WORK ITEM:
Write out the entries below once more, exactly, with the pictures left out.

DATA FOR THIS EXERCISE:

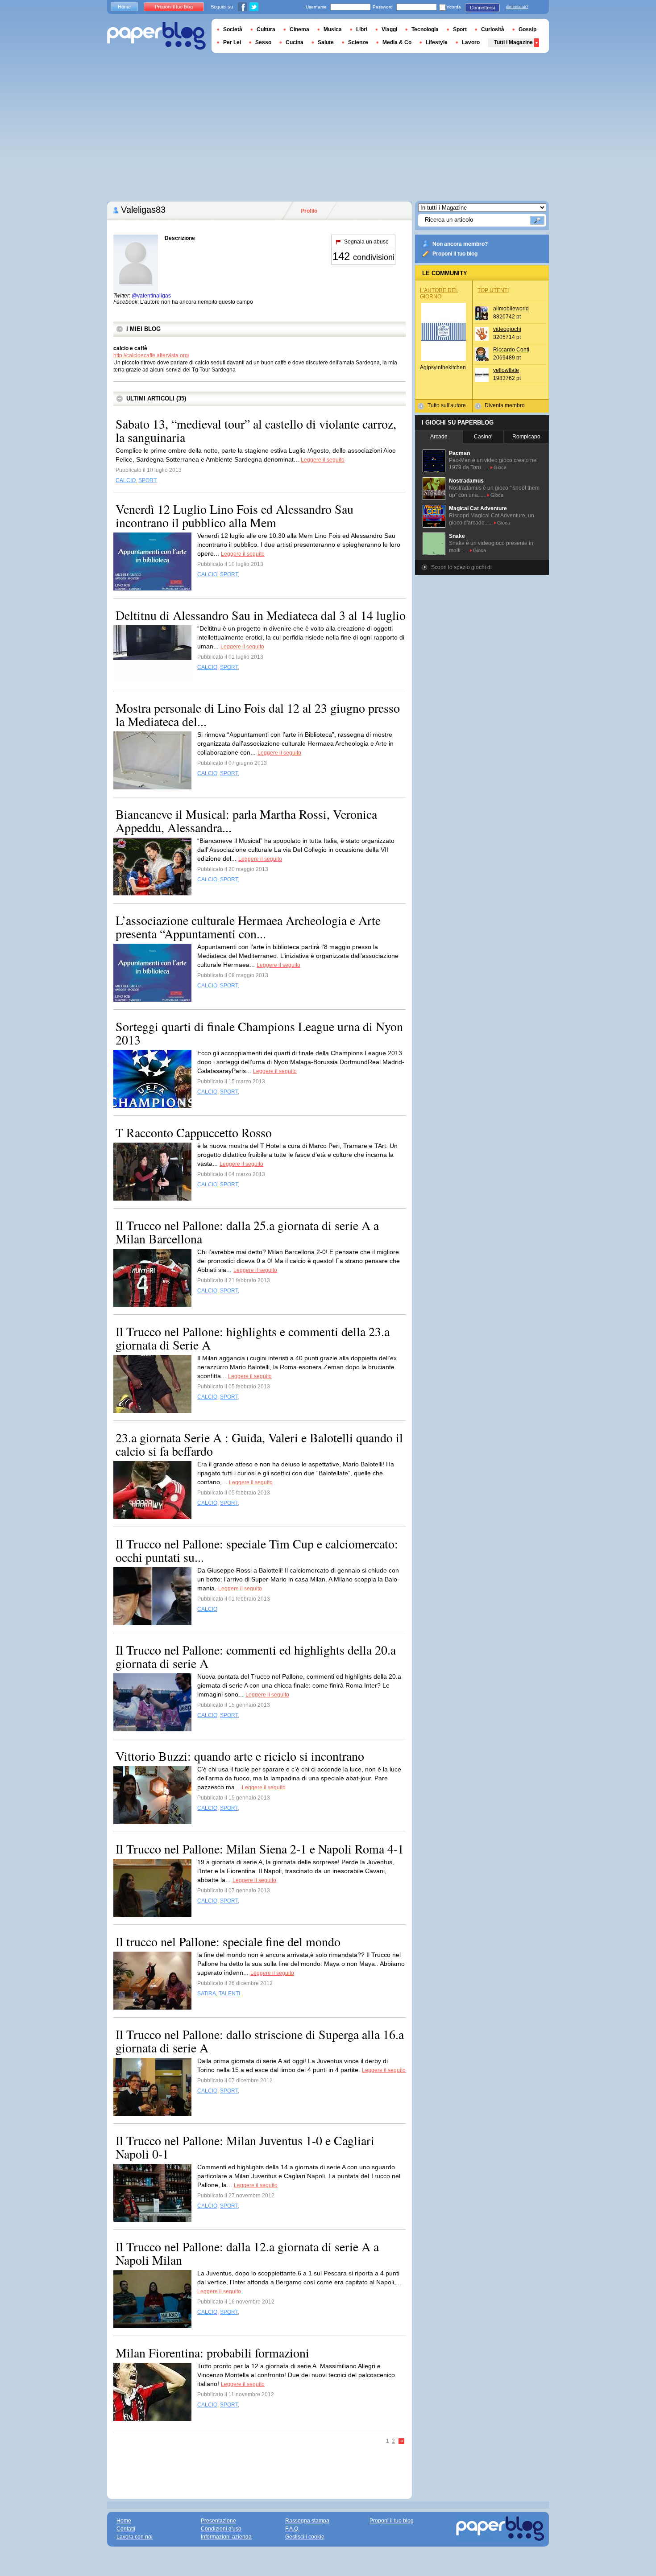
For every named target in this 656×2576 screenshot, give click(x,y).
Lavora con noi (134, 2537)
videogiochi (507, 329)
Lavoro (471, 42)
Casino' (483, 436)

SOLUTION:
For every named target in this 656×2576 screenshot, give click(x,y).
Lavora con noi (134, 2537)
videogiochi (507, 329)
Lavoro (471, 42)
Casino' (483, 436)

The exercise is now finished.